(Items listed in a dataset)
——

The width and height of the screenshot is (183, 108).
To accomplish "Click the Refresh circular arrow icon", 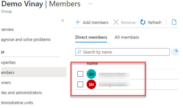I will click(143, 22).
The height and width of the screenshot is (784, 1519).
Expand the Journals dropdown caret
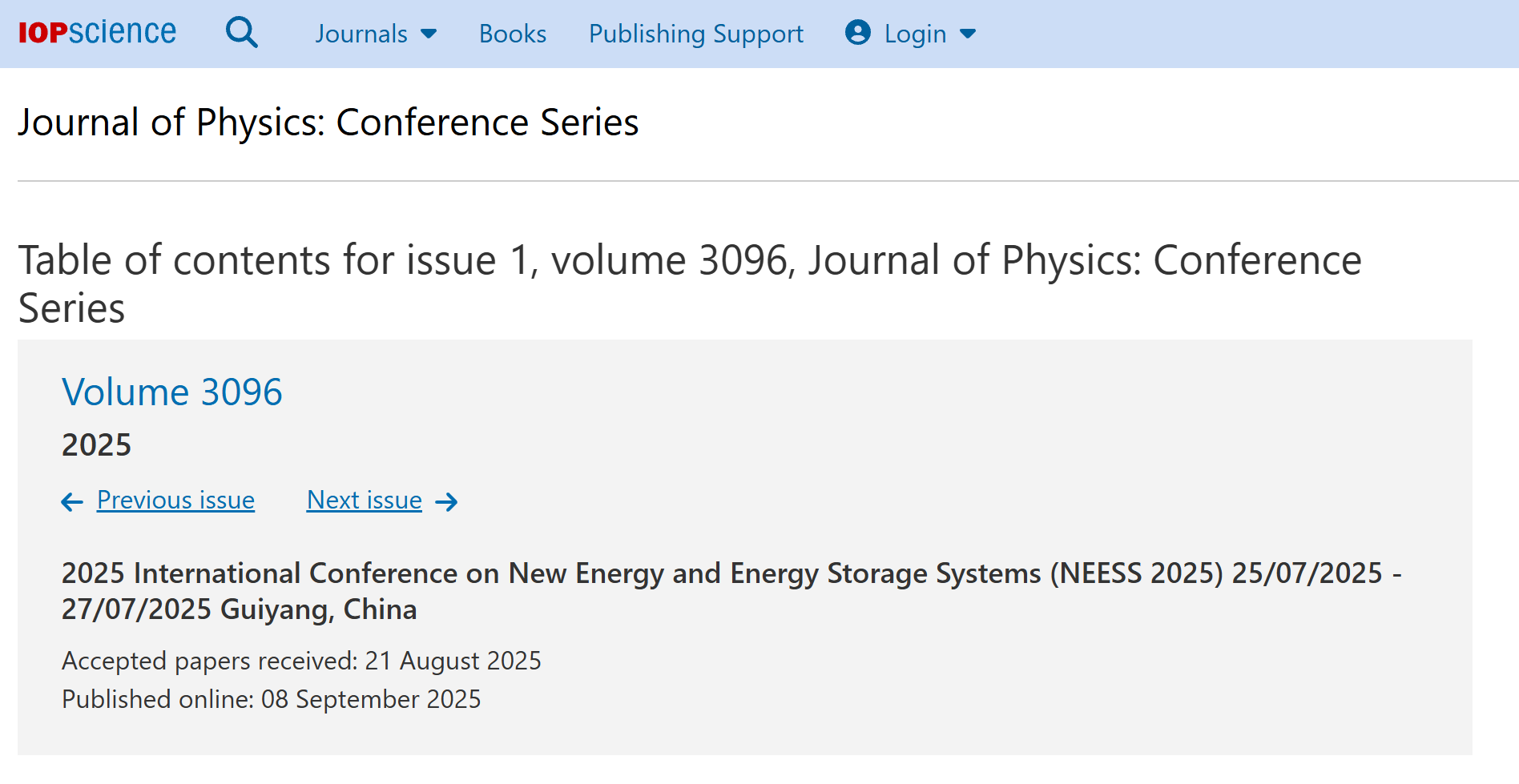[429, 34]
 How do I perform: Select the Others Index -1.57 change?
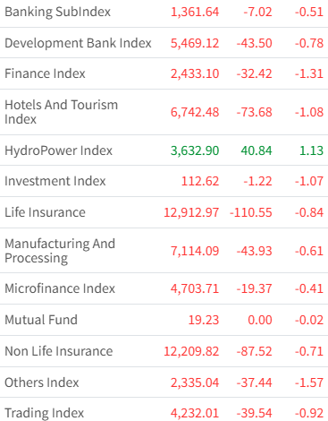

——

Start at the line that contains "The height and" and retype every line through the end of the entries above, both ends included. Exclude all pictures.

*EXPECTED ANSWER*
The height and width of the screenshot is (784, 1519).
Expand the Journals dropdown caret
[429, 34]
 How do I perform: Select the Others Index -1.57 change?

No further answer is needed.